The Building Tradesman Newspaper

Friday, June 08, 2012

Bill would allow part-timers to earn jobless benefits

By The Building Tradesman

LANSING – Even a blind squirrel finds a nut every now and then, the old saying goes.

So it goes with the Republican-dominated Michigan Senate, which, after 18 months of sponsoring nearly non-stop anti-labor legislation, actually adopted a worker-and employer-friendly bill.

On May 23, the Senate unanimously adopted Senate Bill 1094, legislation that would allow for the payment of unemployment benefits to individuals whose wages and hours have been reduced. This would allow employees working part-time to also collect unemployment benefits and enable companies to retain multiple employees rather than laying them off.

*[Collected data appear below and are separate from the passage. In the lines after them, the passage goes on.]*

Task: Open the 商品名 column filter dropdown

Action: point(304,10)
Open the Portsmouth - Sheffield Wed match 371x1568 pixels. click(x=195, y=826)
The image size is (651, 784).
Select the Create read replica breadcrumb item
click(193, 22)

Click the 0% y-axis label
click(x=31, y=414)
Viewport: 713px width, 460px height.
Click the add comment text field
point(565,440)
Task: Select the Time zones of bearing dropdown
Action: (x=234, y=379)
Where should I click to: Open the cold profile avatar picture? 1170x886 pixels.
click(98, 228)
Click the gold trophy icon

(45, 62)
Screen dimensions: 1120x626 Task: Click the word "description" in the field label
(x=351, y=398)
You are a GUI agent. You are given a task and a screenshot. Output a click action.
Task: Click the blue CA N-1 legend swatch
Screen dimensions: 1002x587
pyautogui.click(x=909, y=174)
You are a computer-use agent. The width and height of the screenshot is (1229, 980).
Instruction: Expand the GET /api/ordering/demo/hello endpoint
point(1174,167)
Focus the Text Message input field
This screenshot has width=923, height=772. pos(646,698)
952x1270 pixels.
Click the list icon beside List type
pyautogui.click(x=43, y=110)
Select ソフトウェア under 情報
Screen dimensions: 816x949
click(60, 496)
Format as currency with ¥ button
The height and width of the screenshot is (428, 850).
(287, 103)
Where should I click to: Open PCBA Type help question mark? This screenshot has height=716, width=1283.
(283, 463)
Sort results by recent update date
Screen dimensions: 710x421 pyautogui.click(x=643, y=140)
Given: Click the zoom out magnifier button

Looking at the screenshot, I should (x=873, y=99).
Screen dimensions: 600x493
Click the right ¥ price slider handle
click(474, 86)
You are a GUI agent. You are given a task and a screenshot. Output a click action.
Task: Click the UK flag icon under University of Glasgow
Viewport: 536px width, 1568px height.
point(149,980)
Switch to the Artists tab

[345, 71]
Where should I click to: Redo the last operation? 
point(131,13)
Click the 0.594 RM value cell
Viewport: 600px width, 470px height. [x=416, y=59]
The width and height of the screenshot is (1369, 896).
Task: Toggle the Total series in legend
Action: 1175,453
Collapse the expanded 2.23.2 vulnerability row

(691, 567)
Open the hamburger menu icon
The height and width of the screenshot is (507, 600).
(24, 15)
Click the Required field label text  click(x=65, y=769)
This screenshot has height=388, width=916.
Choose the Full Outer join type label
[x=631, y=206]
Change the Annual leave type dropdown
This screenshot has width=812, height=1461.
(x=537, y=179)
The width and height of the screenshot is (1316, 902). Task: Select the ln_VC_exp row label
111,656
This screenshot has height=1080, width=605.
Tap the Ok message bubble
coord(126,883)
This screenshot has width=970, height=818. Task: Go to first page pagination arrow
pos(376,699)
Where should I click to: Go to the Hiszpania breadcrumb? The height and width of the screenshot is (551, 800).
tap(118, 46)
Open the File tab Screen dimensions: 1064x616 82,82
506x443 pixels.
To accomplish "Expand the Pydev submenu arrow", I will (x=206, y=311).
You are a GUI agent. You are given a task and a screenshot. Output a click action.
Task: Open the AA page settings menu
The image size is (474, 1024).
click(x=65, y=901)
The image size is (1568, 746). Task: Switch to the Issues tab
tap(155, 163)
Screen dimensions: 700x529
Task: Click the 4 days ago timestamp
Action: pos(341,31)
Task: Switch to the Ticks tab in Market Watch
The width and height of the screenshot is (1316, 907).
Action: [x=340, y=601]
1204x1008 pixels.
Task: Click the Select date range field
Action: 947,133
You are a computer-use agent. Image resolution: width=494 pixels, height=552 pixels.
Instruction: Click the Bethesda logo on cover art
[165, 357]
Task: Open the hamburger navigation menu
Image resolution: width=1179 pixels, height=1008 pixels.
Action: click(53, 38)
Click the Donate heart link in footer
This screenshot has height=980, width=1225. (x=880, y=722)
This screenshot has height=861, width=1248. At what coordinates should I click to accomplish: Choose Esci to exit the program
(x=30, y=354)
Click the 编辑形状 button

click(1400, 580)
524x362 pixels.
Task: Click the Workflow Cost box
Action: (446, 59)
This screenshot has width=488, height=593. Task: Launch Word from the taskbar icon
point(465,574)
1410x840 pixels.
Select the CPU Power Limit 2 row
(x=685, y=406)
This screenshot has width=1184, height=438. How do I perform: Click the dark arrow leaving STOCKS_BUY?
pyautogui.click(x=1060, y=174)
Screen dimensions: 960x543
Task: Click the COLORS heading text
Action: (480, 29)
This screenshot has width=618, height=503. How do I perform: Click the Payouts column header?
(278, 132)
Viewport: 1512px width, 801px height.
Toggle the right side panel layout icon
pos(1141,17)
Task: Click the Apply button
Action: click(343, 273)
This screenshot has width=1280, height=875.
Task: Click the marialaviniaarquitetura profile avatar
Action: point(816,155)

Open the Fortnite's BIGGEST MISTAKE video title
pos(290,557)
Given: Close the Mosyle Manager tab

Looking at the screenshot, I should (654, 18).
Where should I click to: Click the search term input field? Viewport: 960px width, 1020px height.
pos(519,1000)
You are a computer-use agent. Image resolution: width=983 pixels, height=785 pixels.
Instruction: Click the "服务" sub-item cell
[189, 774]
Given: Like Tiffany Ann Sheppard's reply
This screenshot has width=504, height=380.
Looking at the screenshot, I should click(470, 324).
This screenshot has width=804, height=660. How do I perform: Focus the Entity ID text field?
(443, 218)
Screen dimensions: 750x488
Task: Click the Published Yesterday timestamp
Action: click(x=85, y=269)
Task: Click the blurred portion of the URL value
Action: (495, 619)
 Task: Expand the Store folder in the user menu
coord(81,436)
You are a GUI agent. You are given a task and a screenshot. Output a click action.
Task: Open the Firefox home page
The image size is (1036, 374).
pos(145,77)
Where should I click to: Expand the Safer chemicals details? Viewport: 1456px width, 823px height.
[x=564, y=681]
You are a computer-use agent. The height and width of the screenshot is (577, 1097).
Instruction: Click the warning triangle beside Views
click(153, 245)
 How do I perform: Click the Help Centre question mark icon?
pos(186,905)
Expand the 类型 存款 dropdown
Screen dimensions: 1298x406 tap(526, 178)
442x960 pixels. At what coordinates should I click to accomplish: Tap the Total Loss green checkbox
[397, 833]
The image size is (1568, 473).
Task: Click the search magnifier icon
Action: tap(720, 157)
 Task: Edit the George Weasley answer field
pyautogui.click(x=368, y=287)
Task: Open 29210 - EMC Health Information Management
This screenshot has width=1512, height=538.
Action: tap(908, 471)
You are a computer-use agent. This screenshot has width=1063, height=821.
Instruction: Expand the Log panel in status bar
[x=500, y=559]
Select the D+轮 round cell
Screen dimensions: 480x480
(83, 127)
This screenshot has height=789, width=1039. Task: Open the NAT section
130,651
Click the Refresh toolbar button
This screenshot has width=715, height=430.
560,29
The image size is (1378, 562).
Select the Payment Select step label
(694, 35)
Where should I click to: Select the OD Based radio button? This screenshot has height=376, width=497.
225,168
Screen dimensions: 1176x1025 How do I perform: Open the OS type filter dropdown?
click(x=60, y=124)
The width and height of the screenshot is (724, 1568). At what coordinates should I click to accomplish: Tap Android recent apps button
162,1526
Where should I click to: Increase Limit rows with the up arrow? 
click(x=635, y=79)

“It doesn’t matter whose name is on the bill, what matters is that the Legislature is taking action to provide help for Michigan workers struggling to get by and enable companies to retain top-flight talent,” said state Sen. Vince Gregory (D-Southfield). “We have been calling for action on work-sharing legislation for more than a year and I applaud (bill sponsor Sen. Bruce Caswell’s (R-Hillsdale) efforts to finally get some traction on this important lifeline for working families.”

Gregory said work-sharing has proven to be an effective tool in other states to reduce unemployment and help part-time workers stay afloat. It has also enabled businesses in other states to keep their payroll commensurate with their production and adjust to downturns in demand without losing valuable employees.

“Today’s unemployment compensation system is not adequate or agile enough to retain our best talent,” Caswell said. “Much of our young and highly skilled talent is mobile, making it easy to seek work elsewhere after a layoff.”

According to Gongwer News Service, the bill would apply to employers with two or more employees. They would be permitted to reduce the employees’ hours, while allowing them to receive reduced unemployment benefits to somewhat make up for their losses. The unemployment benefits acquired during that time period would not count toward future unemployment benefit collections should that employee be laid off at another time.

The bill now goes to the state House for consideration. Gov. Rick Snyder has expressed support for the legislation.

Gregory attempted to reinstate the number of jobless benefit weeks for the state’s unemployed to 26, after state Republicans reduced the benefit weeks to 20 last year. His amendment was shot down along party lines, with Sen. Tory Rocca (R-Sterling Heights) the only GOP’er voting with Dems.